Mariel comes around a slight curve and pulls into her mother’s backyard. Naomi Cates lives in what some enthusiastic real estate person might describe as a beach bungalow. The beach part is true, the bungalow imaginative. A square of concrete blocks, the house consists of a living room across the front, a bedroom, bath, and kitchen across the back. A screened porch overlooking the bay is much larger than the house itself and it’s here that Naomi lives except in the coldest winter weather. Here are her couch and television and, to Mariel’s dismay, her freezer, washer and dryer. Naomi Cates is well aware of her daughter’s disapproval. At eighty, she doesn’t give a damn. She eats when she wants to, sleeps when she’s sleepy. After raising six children and putting up with an alcoholic husband for forty years, Naomi Cates is, in a word, happy. She comes out the back door to greet Mariel in some yellow boxer shorts one of her grandsons had left after a visit. Her legs are stick-thin and tanned; varicose veins wind up them like a road map.
Mariel gets out of the car and hugs her mother. At one time she had been only a couple of inches taller than Naomi. Now she looks down into thinning white hair, sees the pink of scalp
“Well, this is a surprise,” Naomi says. “Why aren’t you over at Artie’s?”

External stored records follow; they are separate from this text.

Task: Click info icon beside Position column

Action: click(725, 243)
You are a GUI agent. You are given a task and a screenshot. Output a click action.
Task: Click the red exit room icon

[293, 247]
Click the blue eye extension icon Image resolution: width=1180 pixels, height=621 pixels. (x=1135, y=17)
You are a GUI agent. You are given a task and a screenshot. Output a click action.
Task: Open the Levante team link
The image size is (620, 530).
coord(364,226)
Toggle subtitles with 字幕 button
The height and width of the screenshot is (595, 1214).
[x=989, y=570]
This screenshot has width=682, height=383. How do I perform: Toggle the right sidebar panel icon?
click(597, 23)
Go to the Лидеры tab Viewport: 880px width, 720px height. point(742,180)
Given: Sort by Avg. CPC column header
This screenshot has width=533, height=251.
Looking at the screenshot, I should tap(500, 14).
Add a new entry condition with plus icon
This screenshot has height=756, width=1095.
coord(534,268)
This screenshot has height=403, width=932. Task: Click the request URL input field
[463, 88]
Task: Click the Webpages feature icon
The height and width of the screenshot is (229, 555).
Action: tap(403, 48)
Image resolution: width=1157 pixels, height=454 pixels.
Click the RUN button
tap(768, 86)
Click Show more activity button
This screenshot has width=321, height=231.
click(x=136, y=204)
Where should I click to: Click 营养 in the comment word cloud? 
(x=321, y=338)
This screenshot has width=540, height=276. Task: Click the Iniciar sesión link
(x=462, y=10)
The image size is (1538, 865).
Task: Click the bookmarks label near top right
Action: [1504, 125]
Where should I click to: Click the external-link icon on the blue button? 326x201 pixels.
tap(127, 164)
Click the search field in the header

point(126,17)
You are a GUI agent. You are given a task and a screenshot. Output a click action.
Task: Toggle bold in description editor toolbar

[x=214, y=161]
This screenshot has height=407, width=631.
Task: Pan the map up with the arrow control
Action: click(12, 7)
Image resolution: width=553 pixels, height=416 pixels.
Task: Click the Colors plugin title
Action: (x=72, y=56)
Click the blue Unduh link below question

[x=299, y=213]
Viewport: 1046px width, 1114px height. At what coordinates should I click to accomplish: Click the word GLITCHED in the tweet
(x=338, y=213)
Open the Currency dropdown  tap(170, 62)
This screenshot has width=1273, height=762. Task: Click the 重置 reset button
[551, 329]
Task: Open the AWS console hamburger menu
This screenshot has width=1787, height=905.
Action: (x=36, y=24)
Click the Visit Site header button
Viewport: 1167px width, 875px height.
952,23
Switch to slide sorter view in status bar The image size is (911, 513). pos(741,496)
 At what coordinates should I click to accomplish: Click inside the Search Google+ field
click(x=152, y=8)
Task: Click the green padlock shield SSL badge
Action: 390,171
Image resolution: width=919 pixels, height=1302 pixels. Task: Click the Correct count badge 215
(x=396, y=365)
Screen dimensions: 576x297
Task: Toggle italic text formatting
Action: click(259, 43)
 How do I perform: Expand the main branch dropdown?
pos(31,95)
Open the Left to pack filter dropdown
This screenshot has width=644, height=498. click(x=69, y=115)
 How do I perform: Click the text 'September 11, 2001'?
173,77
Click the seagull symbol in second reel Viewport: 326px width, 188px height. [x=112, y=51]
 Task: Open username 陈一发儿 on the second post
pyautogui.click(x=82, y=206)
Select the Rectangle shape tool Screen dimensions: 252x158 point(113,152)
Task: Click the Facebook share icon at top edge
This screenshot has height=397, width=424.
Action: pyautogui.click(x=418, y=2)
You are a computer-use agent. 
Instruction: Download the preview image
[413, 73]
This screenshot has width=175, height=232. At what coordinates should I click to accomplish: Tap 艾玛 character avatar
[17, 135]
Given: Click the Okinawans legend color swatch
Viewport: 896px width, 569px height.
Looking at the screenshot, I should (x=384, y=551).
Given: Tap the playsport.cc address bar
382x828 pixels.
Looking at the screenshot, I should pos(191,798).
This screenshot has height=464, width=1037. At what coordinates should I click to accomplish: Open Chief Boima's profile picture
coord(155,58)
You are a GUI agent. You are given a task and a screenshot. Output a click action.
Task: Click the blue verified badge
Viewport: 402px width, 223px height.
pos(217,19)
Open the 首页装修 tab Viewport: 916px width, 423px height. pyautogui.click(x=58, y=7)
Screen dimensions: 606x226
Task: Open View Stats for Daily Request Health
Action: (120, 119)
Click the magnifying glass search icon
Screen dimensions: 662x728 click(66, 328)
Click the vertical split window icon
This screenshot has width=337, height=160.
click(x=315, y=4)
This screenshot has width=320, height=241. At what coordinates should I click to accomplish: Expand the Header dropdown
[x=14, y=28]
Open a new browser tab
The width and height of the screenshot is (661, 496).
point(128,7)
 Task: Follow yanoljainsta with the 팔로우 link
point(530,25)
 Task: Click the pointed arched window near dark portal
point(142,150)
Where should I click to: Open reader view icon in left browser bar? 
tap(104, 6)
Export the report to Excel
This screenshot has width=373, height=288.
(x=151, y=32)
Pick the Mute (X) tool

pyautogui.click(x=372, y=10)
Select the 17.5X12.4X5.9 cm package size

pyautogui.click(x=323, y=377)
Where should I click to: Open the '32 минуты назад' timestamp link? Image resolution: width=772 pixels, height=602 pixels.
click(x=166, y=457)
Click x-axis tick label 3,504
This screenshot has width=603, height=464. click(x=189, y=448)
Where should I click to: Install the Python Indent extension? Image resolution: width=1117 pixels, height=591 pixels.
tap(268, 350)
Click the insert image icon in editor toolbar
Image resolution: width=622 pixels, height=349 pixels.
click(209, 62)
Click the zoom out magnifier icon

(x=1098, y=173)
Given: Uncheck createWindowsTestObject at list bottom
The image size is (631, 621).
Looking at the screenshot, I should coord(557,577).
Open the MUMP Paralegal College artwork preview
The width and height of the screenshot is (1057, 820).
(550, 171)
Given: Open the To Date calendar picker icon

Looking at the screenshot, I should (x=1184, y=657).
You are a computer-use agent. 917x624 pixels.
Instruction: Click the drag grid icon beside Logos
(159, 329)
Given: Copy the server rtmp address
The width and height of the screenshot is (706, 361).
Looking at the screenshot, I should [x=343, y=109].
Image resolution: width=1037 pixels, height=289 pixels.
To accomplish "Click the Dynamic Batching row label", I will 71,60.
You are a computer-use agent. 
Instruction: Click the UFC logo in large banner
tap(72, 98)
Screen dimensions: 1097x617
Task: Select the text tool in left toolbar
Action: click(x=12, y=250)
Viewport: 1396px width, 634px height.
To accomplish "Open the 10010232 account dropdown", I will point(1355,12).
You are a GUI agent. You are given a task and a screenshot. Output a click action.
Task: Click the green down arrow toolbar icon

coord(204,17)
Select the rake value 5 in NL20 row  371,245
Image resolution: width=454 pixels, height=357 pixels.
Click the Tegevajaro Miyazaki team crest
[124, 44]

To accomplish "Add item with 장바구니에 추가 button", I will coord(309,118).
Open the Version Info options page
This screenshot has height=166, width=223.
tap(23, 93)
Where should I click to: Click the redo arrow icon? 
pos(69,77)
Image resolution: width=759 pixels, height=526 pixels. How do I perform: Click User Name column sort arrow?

“I’m on my way. I just wanted to check on you.”
“Well, I’m fine. Come on in and I’ll get us some coffee.”
Three concrete steps lead up to the back door. She needs a rail to hold on to, Mariel thinks, following her mother. What if she should fall down the steps out here by herself?
“Are you wearing your pager?” she asks.
“Right here.” Naomi pulls what looks like a small transistor radio on a cord from beneath her tee shirt. For the first time Mariel notices the shirt. Embl
azoned on it is HAIL MAUI FULL OF GRASS and what looks like a cross between a palm and a marijuana plant.
“Where did you get that shirt, Mama?”
“Teddy. He brought it back from Hawaii. It’s wild, isn’t it?”
“Don’t let Father Carroll see it.”
“He already has. Laughed till he cried. You know how he always cries when he laughs. Like Dolly. When she gets really tickled at something she just blubbers.” Naomi pours water into two cups and puts them in a small microwave on the counter.
“Have you checked your batteries lately?”
“What batteries?”
“In the pager.”
“They’re fine, Mariel. Slip, slide, or twinge and every rescue squad in Mobile and Baldwin County will be beating on my door. Quit worrying about me.”
“But I do. You’re so isolated out here.”
“Thank God.” The microwave dings and Naomi takes the cups out and spoons instant coffee into them. “Here’s the sugar.”
Mariel should refuse. Instead she takes two teaspoonfuls as well as a generous amount of milk. “Cookie?” her mother asks. Mariel shakes her head no. At least she has some willpower.
“Let’s go out on the porch.” Naomi takes a handful of cookies and leads the way. “Your brother Jacob called yesterday. I told him about Artie. He said he used to be in love with her when they were in high school. I never knew that, did you?”
“I couldn’t keep up with everybody.” Mariel can’t keep up with Dolly. She can’t imagine what it was like for her mother with six children to feed and dress and try to teach some social graces to. Especially with so little help from their father.
Her mother laughs. “Neither could I. I remember that terrible crush Elizabeth had on Pete Spencer and that’s about all.”
“I remember that one, too. She nearly drove us crazy. I wonder whatever happened to him.”
“I’ll bet your sister knows.” Naomi bites into a cookie. “Here,” she says, pushing some magazines from the couch with her elbow. “Sit here.”